Print out the entries from the line containing "Where should I click to: Show" through the last line, exactly, and print nothing else. Pictures are not copied.

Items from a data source
++++

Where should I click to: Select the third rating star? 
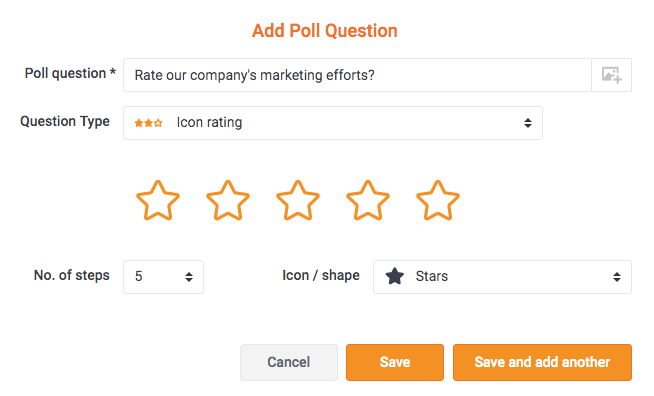(x=298, y=201)
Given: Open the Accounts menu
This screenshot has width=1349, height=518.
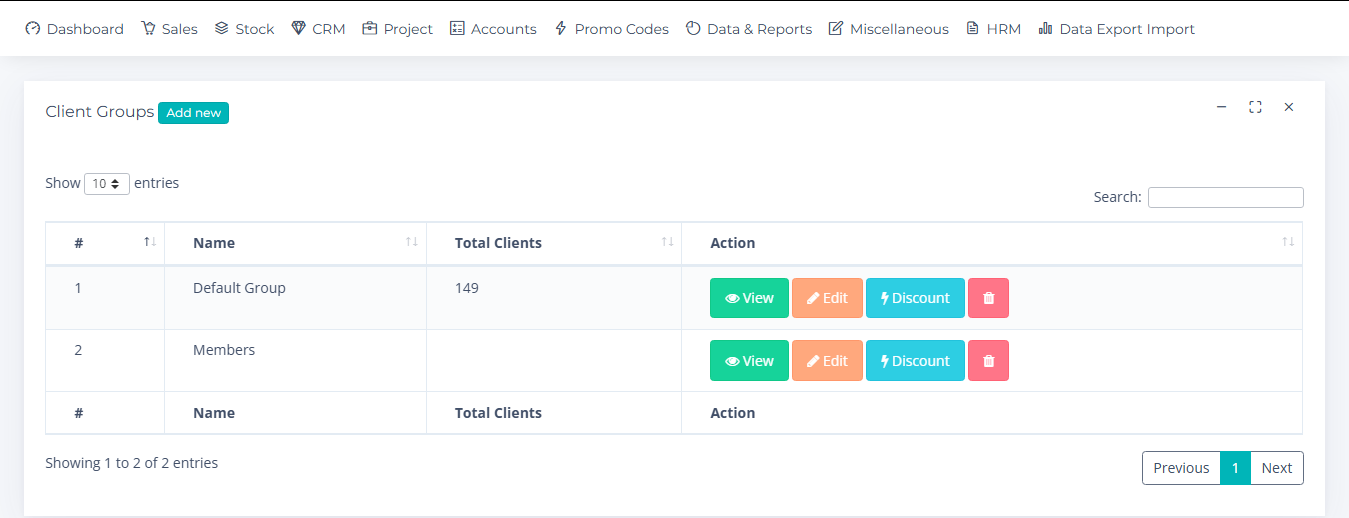Looking at the screenshot, I should click(x=493, y=29).
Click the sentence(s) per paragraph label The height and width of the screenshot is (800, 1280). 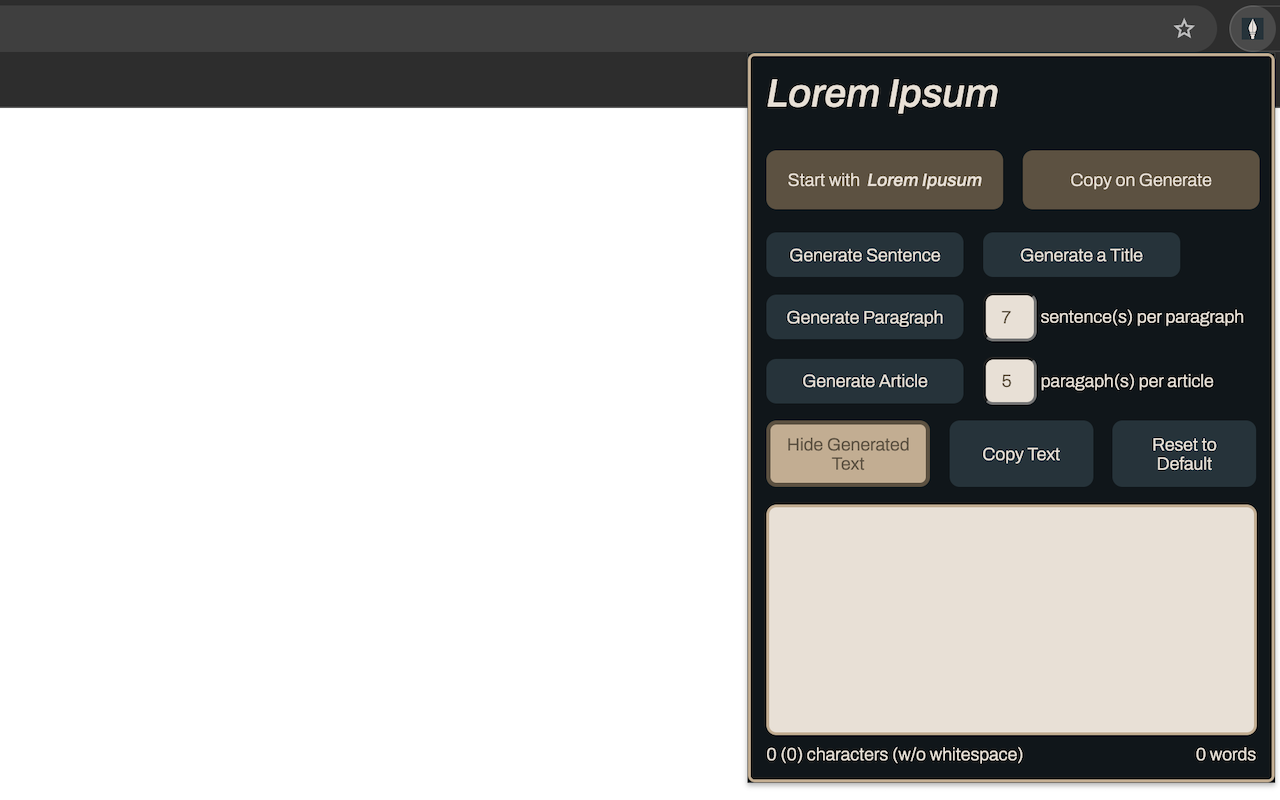[x=1142, y=316]
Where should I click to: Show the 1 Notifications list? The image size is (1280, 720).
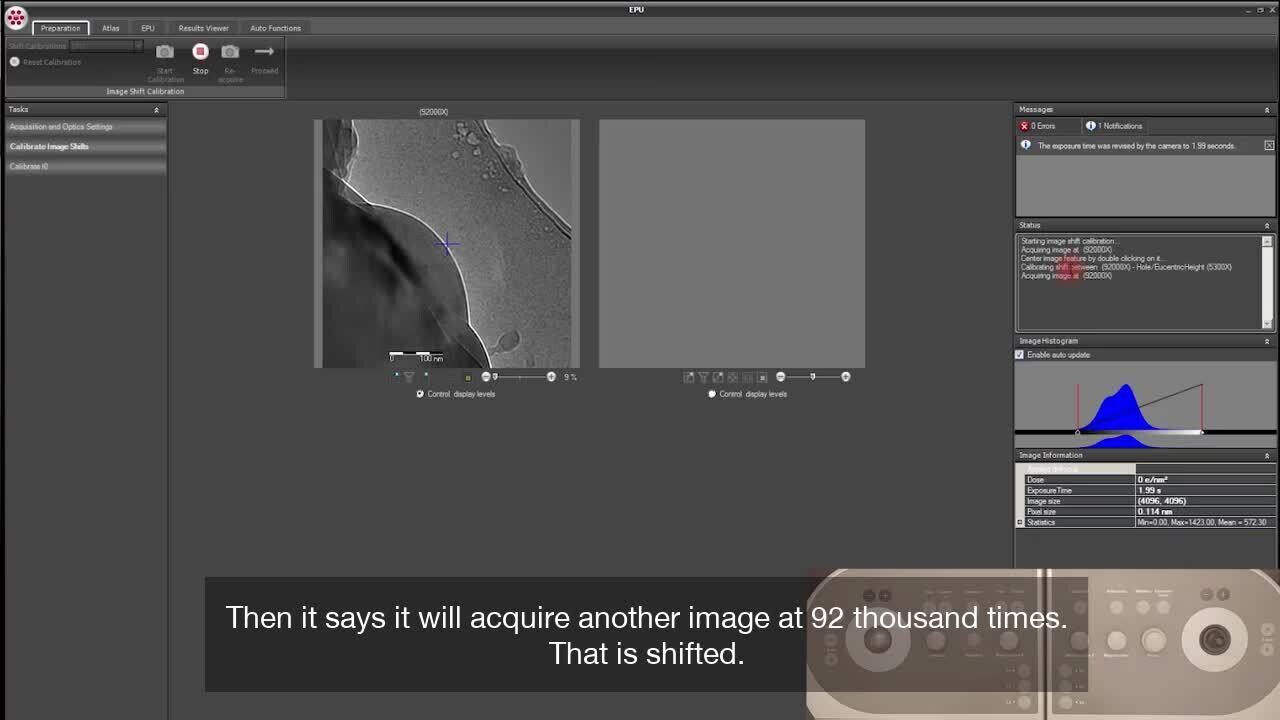tap(1114, 126)
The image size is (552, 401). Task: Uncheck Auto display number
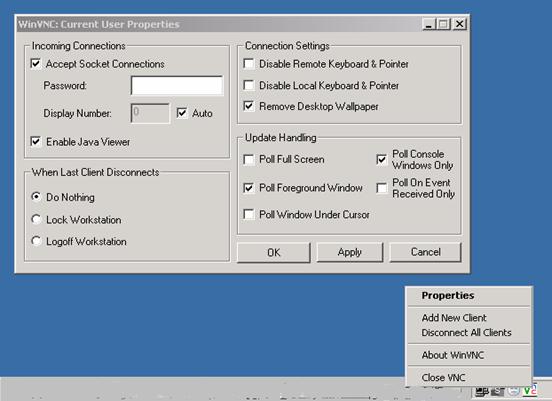(182, 113)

++++

EXERCISE SOLUTION:
Where should I click to: Show the 1 Notifications list? The image size is (1280, 720).
tap(1114, 126)
The image size is (552, 401). Task: Uncheck Auto display number
(182, 113)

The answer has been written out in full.